Rights group accuses Yemen rebels of blocking aid to embattled city

Yemen's Houthi rebels are blocking relief supplies to the embattled city of Taiz, advocacy group Human Rights Watch (HRW) said Sunday.

Yemen's third-biggest city has in recent months been at the centre of fighting between the Iran-allied Houthis and forces loyal to internationally recognized President Abd Rabu Mansour Hadi.

The rebels are besieging Taiz, where pro-Hadi forces control the city centre.

"The Houthis are denying necessities to residents of Taiz because they happen to be living in areas that opposition forces control," Joe Stork, HRW's deputy Middle East director, said in a statement.

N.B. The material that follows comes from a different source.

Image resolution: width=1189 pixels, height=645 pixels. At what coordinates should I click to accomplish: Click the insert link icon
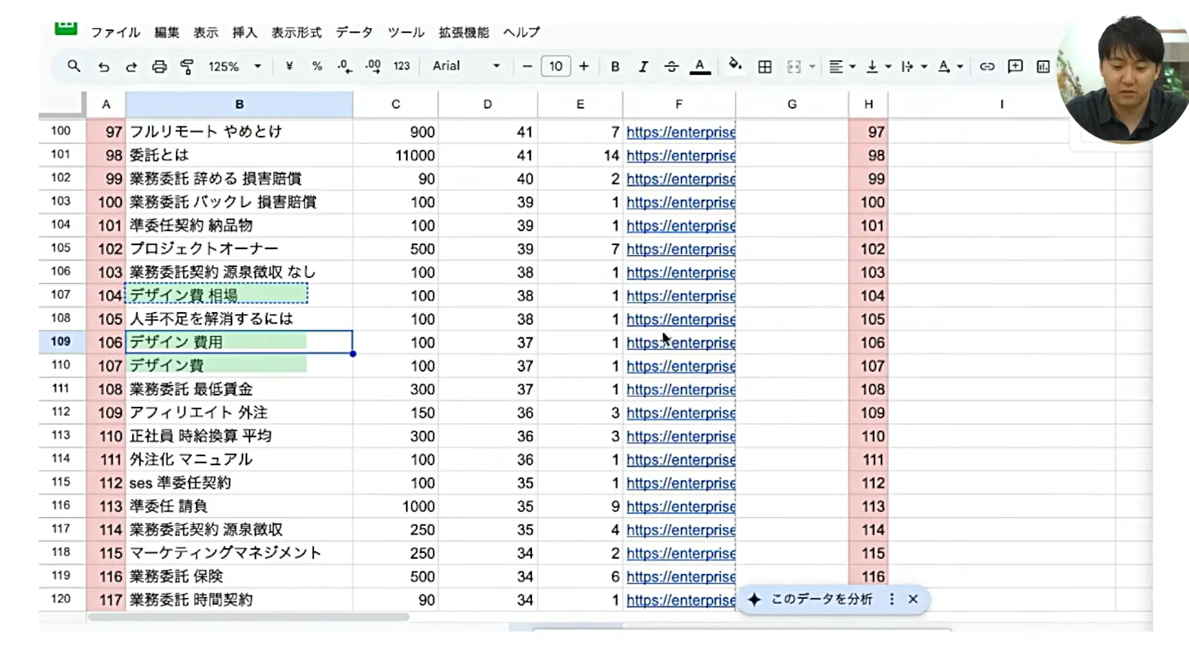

Taiz had a pre-war population of about 600,000, but heavy ground fighting in the armed conflict that began in March has caused two-thirds of the population to flee, with between 175,000 to 200,000 civilians remaining, according to the United Nations.

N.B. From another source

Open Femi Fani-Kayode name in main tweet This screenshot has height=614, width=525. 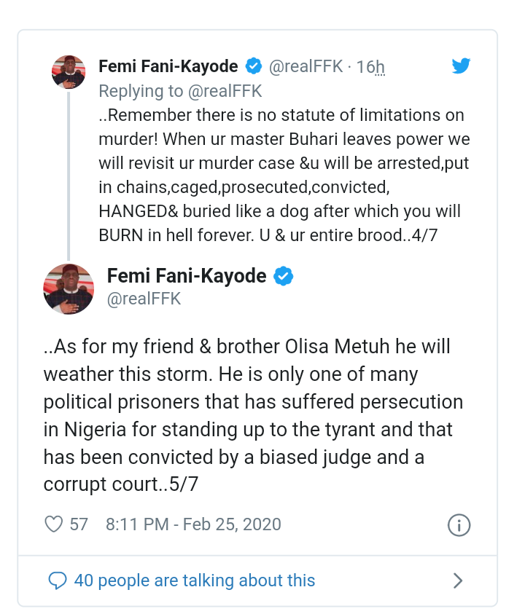(x=187, y=277)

Since September, rebels manning checkpoints at the city’s two main entry points have confiscated water, food, and cooking gas that Taiz residents tried to bring into the areas controlled by the anti-Houthi forces, HRW said.

Taiz is located between the rebel-held capital Sana'a and the port city of Aden, which is controlled by pro-Hadi forces.

In July, the pro-government forces recaptured Aden from the Houthis. However, the southern city has since seen an uptick in attacks, several of them claimed by the Islamic State terrorist militia.

Unknown gunmen Sunday killed a senior pro-Hadi militiaman in Aden, independent Yemeni news website Change reported.

Samhan al-Rawi, a commander in the pro-government Popular Resistance militia and a prominent Muslim cleric, was abducted late Saturday and later shot dead, according to the report.

His body was found abandoned in an Aden suburb.

No one has claimed responsibility.

Yemen's conflict has intensified since March when the Houthis first advanced on Aden, prompting Saudi Arabia and allies to launch airstrikes against the Shiite group in support of Hadi.

Saudi Arabia fears that the rebels will give its regional rival, Shiite Iran, a strategic foothold on the Arabian Peninsula.